Technical information
- Licensing authority: FCC
- Facility ID: 51636
- Class: C1
- ERP: 35,000 watts horizontal; 34,900 watts vertical;
- HAAT: 193 meters (633 ft)

Links
- Public license information: Public file; LMS;
- Webcast: Listen Live
- Website: thewind.radio

= KWND =

Radio station in Springfield, Missouri

KWND (88.3 FM, "The Wind") is a radio station broadcasting in Springfield, Missouri, United States, with a contemporary Christian music format. KWND is owned/operated by the not-for-profit Radio Training Network, which also operates stations in Missouri, North Carolina, South Carolina, Georgia, Alabama, and Florida.

==History==
KWND began broadcasting on July 12, 1993 from its studios at 2550 S. Campbell Avenue in Springfield, Missouri. Originally owned by Parkcrest Assembly of God, the station was purchased in 1995 by the Radio Training Network.
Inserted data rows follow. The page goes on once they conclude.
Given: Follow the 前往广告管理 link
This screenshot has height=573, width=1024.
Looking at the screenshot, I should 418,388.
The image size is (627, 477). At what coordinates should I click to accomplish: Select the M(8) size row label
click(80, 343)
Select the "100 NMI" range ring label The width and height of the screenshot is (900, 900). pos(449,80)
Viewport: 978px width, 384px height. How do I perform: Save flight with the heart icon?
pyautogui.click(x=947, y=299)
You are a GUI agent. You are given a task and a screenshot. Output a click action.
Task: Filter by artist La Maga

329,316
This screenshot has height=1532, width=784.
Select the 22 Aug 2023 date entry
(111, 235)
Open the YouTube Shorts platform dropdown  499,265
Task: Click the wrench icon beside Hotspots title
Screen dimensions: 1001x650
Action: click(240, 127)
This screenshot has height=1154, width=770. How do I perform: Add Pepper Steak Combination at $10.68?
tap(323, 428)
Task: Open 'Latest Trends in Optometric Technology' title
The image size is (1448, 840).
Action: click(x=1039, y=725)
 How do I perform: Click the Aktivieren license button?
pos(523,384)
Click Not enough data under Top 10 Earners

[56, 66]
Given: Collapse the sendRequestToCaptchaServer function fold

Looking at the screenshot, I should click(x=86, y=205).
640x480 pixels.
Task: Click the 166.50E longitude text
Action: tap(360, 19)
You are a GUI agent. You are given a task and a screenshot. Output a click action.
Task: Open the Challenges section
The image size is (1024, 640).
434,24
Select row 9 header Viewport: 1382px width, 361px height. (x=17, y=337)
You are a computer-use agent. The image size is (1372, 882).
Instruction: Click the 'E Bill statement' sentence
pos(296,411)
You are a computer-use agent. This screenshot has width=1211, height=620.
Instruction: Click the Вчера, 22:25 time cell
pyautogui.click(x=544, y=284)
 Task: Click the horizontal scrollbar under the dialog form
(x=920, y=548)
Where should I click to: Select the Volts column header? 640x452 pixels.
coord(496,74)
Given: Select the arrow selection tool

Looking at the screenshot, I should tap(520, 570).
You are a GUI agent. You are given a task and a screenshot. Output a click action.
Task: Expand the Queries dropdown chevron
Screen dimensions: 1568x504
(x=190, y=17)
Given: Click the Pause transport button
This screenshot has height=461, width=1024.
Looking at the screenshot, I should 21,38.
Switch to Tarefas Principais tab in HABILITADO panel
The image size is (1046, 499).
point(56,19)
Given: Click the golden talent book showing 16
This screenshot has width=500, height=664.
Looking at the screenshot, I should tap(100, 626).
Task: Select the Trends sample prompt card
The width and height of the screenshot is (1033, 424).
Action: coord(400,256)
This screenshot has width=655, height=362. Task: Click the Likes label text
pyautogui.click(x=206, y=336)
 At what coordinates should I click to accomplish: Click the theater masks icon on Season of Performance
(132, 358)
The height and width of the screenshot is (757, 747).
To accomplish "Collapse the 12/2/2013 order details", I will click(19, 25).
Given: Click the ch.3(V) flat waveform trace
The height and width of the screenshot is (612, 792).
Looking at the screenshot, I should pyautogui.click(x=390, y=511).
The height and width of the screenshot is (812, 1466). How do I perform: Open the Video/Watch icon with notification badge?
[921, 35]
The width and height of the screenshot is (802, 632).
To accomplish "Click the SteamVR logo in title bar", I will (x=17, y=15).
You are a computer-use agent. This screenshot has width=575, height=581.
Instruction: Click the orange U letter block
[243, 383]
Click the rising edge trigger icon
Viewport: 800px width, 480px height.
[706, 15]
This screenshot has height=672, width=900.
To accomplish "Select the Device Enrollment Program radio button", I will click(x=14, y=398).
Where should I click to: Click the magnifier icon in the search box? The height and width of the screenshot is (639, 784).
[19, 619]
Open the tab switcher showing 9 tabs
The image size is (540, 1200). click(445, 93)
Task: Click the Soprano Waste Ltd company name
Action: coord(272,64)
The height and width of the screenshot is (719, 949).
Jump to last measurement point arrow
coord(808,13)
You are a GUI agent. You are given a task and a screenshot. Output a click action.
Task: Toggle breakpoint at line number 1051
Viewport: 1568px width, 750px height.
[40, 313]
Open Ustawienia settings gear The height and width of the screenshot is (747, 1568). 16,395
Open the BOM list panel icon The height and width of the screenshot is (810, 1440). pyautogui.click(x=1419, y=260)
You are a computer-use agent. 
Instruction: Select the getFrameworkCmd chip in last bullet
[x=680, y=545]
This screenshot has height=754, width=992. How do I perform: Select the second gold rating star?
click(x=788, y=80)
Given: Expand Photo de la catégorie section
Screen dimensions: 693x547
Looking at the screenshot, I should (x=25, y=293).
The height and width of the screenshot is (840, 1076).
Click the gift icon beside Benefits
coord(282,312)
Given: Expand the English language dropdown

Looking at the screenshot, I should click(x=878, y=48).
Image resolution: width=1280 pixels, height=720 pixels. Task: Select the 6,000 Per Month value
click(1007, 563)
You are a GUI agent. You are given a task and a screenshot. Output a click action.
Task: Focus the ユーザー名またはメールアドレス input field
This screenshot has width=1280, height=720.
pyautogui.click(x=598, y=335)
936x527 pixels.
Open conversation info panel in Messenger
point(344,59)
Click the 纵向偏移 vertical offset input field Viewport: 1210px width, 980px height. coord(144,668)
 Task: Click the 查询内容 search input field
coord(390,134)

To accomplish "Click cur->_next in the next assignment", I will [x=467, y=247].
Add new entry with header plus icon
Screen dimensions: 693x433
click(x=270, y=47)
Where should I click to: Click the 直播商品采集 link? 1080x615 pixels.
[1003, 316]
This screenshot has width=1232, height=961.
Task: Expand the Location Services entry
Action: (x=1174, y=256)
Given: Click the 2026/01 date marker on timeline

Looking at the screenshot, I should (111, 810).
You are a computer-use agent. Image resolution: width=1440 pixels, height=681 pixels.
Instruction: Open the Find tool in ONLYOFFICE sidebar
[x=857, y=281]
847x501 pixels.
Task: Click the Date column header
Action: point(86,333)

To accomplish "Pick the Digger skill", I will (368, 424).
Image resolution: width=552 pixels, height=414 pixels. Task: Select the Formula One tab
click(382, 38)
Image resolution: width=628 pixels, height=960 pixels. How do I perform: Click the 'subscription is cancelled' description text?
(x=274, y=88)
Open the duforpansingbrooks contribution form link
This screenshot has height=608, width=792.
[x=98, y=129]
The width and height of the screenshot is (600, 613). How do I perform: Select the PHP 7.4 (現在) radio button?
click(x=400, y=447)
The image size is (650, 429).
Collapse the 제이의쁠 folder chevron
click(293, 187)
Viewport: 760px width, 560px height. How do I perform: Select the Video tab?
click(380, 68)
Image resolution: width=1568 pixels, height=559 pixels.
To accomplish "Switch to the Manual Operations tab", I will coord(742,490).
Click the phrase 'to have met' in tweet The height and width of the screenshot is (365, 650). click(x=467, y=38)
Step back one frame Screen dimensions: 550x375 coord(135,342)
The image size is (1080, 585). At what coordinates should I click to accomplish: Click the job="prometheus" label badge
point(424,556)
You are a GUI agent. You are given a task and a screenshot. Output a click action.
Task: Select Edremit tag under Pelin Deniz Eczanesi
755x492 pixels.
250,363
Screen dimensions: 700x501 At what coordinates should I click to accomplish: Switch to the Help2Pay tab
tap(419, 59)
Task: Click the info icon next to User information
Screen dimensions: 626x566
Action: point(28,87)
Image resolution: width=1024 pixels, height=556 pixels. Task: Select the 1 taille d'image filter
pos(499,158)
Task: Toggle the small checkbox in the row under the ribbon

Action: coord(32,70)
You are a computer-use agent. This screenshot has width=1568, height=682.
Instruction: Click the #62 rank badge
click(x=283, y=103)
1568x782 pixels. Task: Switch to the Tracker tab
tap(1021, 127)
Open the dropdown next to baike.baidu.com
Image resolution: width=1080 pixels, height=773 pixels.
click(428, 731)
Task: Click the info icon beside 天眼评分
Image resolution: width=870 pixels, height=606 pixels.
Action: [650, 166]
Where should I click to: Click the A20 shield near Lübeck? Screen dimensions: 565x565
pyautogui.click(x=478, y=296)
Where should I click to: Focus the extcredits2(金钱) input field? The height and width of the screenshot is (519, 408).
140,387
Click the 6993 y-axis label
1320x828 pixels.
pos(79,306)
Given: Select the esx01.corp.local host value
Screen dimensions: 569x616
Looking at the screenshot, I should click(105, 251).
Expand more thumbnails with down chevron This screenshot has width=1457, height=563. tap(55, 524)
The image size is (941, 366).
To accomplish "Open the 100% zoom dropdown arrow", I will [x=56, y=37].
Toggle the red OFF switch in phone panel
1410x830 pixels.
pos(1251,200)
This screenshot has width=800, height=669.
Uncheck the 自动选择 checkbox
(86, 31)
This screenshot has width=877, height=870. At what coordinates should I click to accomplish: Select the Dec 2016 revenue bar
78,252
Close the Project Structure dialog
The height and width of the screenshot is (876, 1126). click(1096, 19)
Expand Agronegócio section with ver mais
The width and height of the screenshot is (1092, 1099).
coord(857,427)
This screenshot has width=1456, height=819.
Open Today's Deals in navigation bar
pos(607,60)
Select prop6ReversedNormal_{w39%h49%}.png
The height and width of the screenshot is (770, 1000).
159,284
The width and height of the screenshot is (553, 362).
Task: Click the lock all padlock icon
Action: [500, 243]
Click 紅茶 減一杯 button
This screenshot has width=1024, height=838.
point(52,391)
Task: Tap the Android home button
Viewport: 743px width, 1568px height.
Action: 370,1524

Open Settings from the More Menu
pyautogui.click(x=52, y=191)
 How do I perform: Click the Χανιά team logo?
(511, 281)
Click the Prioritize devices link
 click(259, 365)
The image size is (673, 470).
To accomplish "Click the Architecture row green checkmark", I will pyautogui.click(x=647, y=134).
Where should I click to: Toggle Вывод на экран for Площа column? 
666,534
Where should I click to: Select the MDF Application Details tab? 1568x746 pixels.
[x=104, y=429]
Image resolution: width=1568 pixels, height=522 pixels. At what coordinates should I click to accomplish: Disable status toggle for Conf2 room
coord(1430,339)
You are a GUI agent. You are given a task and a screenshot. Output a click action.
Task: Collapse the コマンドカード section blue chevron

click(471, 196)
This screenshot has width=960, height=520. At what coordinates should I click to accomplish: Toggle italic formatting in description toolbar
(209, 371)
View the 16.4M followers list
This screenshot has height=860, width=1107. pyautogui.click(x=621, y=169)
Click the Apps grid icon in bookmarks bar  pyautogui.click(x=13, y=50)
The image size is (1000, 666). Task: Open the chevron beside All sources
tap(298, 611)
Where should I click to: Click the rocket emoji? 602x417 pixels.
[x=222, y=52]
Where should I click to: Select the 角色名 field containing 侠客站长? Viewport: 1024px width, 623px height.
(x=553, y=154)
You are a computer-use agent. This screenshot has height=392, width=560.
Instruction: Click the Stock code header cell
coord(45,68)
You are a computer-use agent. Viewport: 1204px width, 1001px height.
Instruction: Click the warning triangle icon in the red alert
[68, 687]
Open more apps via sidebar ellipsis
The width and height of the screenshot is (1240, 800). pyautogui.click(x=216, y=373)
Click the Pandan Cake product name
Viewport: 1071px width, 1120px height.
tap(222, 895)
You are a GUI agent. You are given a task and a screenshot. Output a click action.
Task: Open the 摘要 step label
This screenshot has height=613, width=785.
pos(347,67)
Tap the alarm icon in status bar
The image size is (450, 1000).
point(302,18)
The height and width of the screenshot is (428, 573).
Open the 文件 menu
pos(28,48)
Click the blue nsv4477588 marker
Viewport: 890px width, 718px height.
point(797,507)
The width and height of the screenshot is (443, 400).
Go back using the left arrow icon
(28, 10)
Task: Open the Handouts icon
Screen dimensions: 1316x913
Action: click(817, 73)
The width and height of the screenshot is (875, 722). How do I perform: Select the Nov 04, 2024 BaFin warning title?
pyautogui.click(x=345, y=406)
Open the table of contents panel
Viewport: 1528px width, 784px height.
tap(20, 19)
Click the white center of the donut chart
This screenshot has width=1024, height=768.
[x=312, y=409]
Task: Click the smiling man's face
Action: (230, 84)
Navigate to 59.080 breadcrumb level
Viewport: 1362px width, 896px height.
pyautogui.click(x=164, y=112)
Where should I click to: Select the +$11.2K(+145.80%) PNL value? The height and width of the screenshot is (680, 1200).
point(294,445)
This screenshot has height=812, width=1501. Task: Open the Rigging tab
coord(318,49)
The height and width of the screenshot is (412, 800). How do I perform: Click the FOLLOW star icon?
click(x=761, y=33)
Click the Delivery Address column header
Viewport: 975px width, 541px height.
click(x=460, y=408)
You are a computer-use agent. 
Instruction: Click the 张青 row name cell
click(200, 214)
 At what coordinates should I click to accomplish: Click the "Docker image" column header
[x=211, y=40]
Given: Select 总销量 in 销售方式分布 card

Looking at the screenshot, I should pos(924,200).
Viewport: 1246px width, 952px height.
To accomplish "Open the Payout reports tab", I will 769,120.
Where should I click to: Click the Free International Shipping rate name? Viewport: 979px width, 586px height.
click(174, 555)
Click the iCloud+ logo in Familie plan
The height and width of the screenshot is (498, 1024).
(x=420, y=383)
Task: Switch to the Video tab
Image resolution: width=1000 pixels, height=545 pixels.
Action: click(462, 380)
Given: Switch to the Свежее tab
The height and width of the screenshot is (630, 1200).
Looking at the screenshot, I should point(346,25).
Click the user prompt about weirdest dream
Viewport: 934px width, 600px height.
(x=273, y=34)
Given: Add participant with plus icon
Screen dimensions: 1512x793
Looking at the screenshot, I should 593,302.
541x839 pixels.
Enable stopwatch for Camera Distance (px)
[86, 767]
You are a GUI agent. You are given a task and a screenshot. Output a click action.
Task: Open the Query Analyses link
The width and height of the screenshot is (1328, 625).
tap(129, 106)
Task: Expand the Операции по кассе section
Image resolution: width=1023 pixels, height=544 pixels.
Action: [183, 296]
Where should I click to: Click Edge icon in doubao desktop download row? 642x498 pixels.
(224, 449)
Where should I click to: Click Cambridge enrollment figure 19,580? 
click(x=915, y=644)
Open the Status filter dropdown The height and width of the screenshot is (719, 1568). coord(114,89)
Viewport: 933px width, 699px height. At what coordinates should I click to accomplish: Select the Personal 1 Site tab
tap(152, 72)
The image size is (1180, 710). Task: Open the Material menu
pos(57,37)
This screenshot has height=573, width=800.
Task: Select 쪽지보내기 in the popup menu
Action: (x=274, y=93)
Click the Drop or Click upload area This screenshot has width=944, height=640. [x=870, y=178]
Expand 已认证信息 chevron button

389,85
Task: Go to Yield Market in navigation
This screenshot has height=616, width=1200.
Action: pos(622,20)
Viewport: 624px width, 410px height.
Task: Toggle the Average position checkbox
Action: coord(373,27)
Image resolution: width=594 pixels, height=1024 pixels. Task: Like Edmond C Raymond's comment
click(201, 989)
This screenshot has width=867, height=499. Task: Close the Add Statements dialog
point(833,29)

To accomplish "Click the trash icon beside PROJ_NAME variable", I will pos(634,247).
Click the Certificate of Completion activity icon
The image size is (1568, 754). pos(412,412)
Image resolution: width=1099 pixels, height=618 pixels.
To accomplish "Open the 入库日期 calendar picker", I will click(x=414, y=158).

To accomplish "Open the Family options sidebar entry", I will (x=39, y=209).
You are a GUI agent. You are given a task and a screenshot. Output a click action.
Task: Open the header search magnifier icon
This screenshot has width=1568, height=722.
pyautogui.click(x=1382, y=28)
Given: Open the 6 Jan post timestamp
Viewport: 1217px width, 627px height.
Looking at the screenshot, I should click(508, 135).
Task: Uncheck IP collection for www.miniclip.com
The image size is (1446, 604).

KWND began broadcasting in HD radio on January 28, 2020, on 88.3-1 FM. LF Radio was added to 88.3-2 FM on February 3, 2020.

==Translators==
KWND programming is also broadcast on the following repeater/translator/booster stations:
- KCKJ, 89.5-FM in Sarcoxie, MO, since 2018
- K265DR, 100.9-FM in Bolivar, MO, since 2004
- K271CC, 102.1-FM in Mountain Grove, MO, since 2016

==Industry==
KWND is a monitored reporting station to the Christian AC charts of Billboard magazine.